Institute of Hospitalization and Scientific Care (IRCCS)

Status

Not yet enrolling

Conditions

Insulin Resistant Diabetes (Mellitus)

Obesity

Diabete Type 2

Treatments

Procedure: endoscopic duodenal injection of ADMSCs

Study type

Interventional

Funder types

Other

Identifiers

NCT07344324

7976

Details and patient eligibility

About

Type 2 Diabetes Mellitus (T2DM) pathogenesis increasingly involves "diabetic duodenopathy," characterized by proximal intestinal immune and epithelial dysregulation. This study investigates the endoscopic delivery of adipose-derived mesenchymal stem cells (ADMSCs) into the duodenum and proximal jejunum as a disease-modifying therapy. By leveraging the paracrine immunomodulatory and regenerative effects of ADMSCs in close proximity to the pancreatico-enteroendocrine system, this targeted approach aims to restore insulin sensitivity and $\beta$-cell function while minimizing systemic exposure.
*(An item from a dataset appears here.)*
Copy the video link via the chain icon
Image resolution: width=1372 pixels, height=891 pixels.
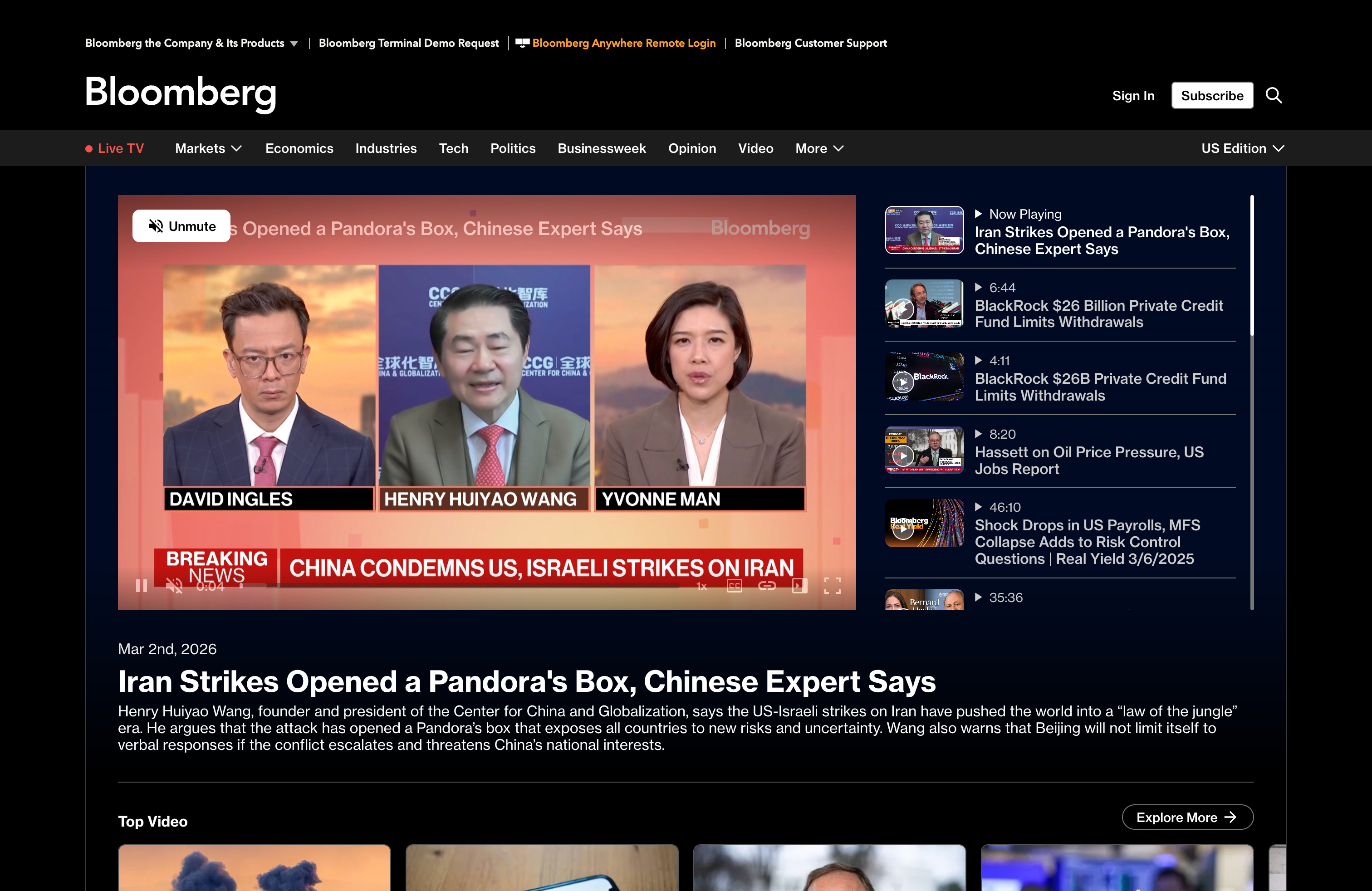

The clinical safety and feasibility of this novel delivery route remain to be established.

Enrollment

15 estimated patients

Sex

All

Ages

25 to 70 years old

Volunteers

Accepts Healthy Volunteers

Inclusion criteria

• Adults aged between 25-70 years
- Diagnosis of T2DM from at least 1 years
- HbA1c between 7.5% and 10%
- BMI between 25 and 35 kg/m²
- Fasting C-peptide ≥1 ng/ml
- Stable antidiabetic regimen for ≥3 months (including insulin s.c.)
- Insulin resistance (HOMA-IR > 5)
- Healthy volunteers: BMI < 25, age between 18-75 and no diagnosis of T2DM or insulin resistance (HOMA-IR<2.5), with no significant acute or chronic medical conditions and not taking medications that could interfere with the esophagogastroduodenoscopy + biopsies

Exclusion criteria

Type 1 DM or secondary diabetes
Celiac disease
History of pancreatitis or GI surgery
Active infection or malignancies ongoing
Active gastro-duodenal ulcers
Duodenum not accessible endoscopically for previous surgery or other conditions
History of autoimmune disease
Active malignancy or recent cancer treatment
Use of certain medications (e.g., immunosuppressants, systemic corticosteroids)
Active Smoking (>5 sigarettes/die)
Anticoagulant treatment not suspendable
Myocardial infarction during the past 6 months or/and heart failure class III or IV according to the New York Heart association's classification.
Drug or alcohol abuse
Continuous glucocorticoid or anti-inflammatory treatment
Uncontrolled thyroid disease.
Pregnancy, breastfeeding
Psychiatric or cooperative problems or low compliance that is a contraindication from participating in the study.
Liver cirrhosis of any Child-Phugh stage or MELD> 15
Chronic Severe Renal Insufficiency (eGFR < 30 ml/min/1.73 m2 based on CKD-EPI equation)
Currently participating in other study, or previously participated in an experimental drugs trial within 30 days before or 5 half-life of the drug administered
Any health issue that might put the patient at risk if the treatment is performed, judged by the investigator.